Sang guru menyiapkan dua kotak yang berisi beragam perhiasan
berharga. Kotak itu terkunci digembok yang kuat. Masing-masing murid diberi
satu kotak yang mereka belum tahu isi kedua kotak itu. Mereka diuji siapakah
yang paling cepat membuka gembok dari kotak tersebut.
Kedua murid akhirnya masuk dalam waktu yang bersamaan ke
dalam ruangan yang telah disediakan. Tak butuh waktu yang lama, salah satu
murid tiba-tiba keluar dari ruangan sambil membawa gemboknya. Sang guru bilang,
“ Kamu cepat sekali menyelesaikannya, apa isi kotak itu?” Murid pertama
menjawab, “ Emas dan permata yang berkilau, guru. Pasti harganya sangat mahal.”
Beberapa saat kemudian, murid kedua keluar. Guru pun tanya
kepadanya,” Kamu telat muridku, ia bisa menyelesaikan lebih cepat darimu. Oh
ya, apa isi kotakmu?” Murid kedua menjawab dengan lugu, “Maaf guru, saya tidak
tahu.
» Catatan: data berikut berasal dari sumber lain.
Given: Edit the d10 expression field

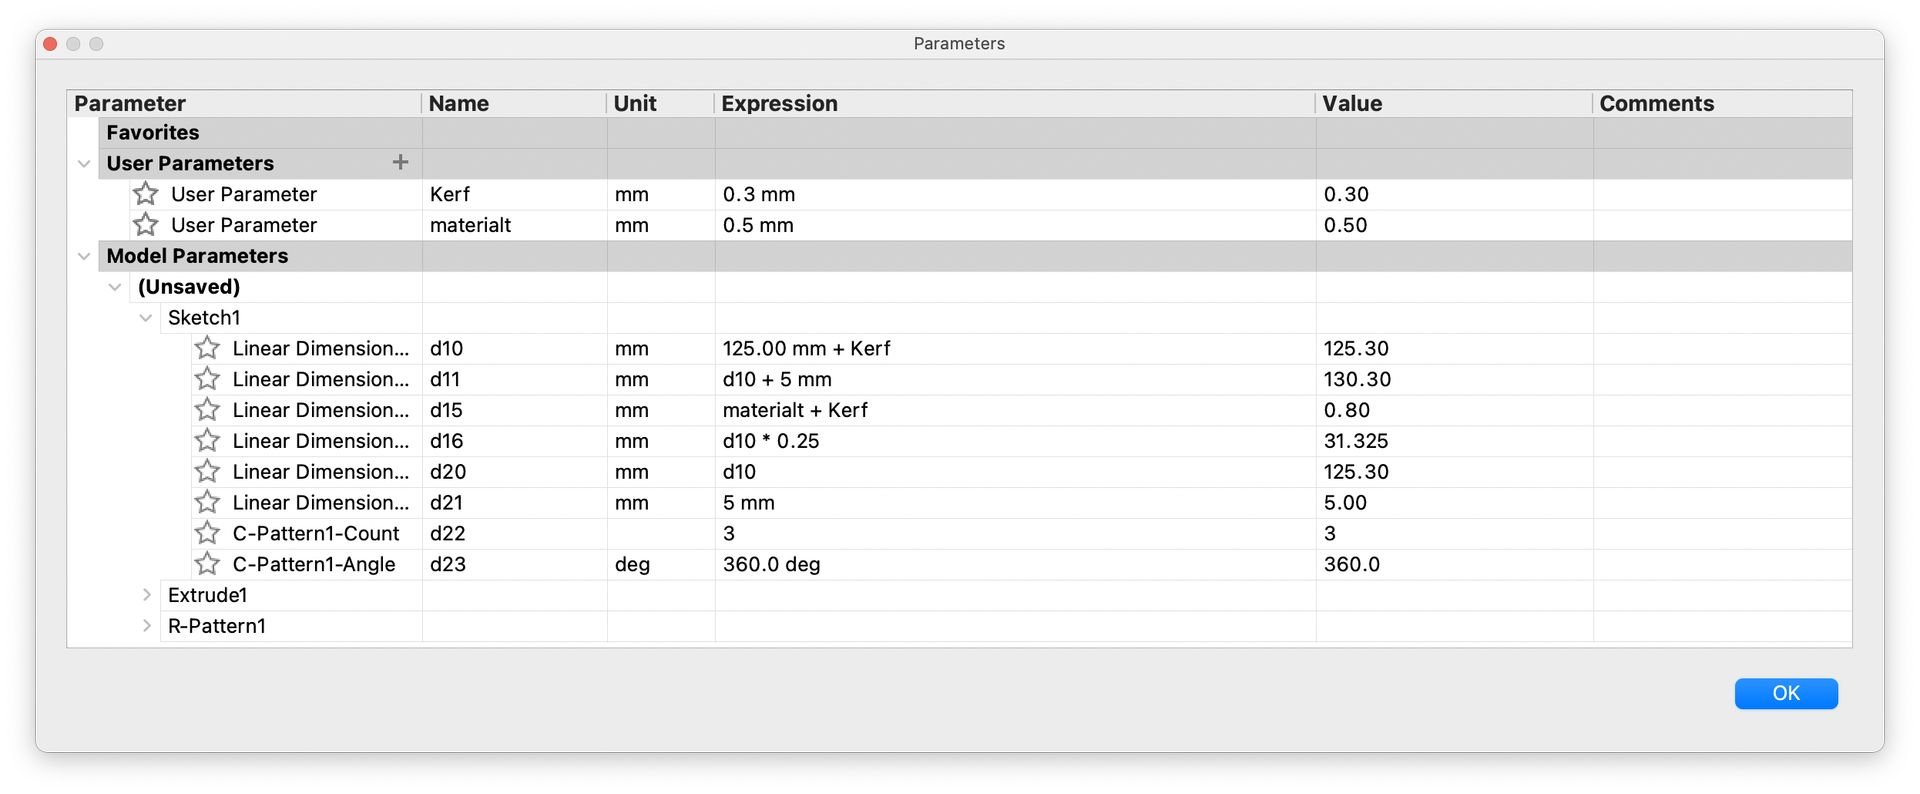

Saya kira membuka kotak itu dan melihat isinya bukan termasuk dalam ujian
ini.”
Sang guru tersenyum puas dengan jawaban murid kedua. Ia
kemudian memilih murid kedua sebagai orang yang akan mewarisi keahliannya
sebagai tukang kunci terbaik.
Murid pertama protes pada gurunya, “ Guru, bagaimana bisa
guru memilih dia sebagai penerus guru. Padahal jelas-jelas saya yang bisa
membuka gembok itu lebih cepat ketimbang dia. Guru tidak adil.”
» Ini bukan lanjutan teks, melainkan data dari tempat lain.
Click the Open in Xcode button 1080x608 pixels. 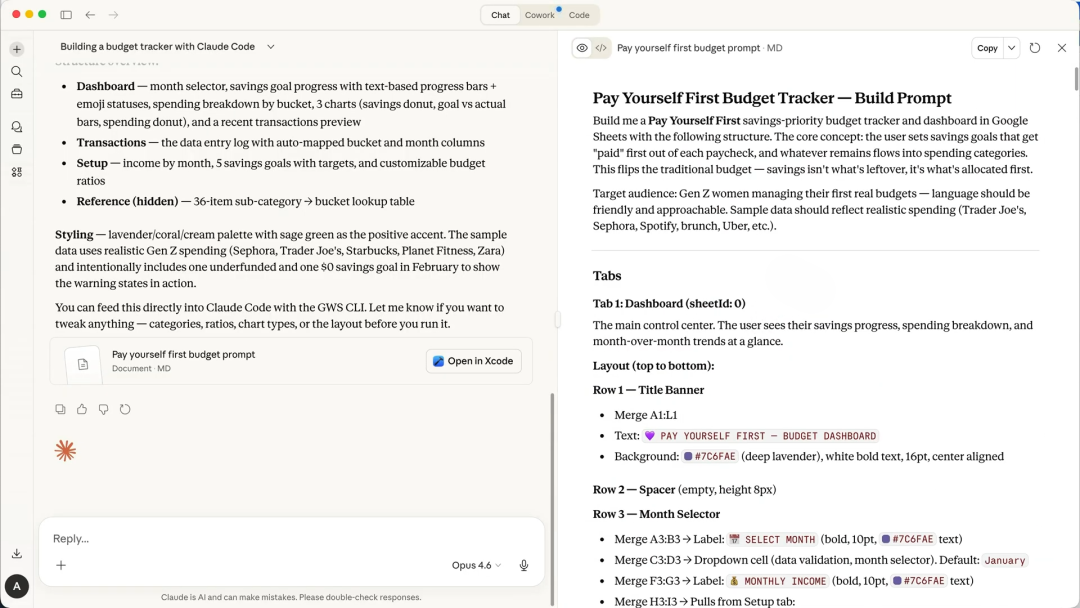point(474,361)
Sang guru pun menjelaskan dengan bijak, “ Muridku, ingatlah,
profesi kita adalah seorang tukang kunci. Tugas kita adalah membantu orang
untuk membuka gembok yang kuncinya hilang atau rusak. Hanya itu. Sedangkan
untuk tahu isinya bukanlah wewenang kita. Bisa jadi isi kotak itu adalah
rahasia dari pemiliknya. Maka tidak dibenarkan kita menuruti rasa penasaran
kita terhadap isi kotak itu. Hanya pemiliknya saja yang berhak tahu isinya.
Inilah etika profesi yang harus kita pegang sebagai tukang kunci. Tanpa etika,
pekerjaan kita bisa berakibat keburukan.”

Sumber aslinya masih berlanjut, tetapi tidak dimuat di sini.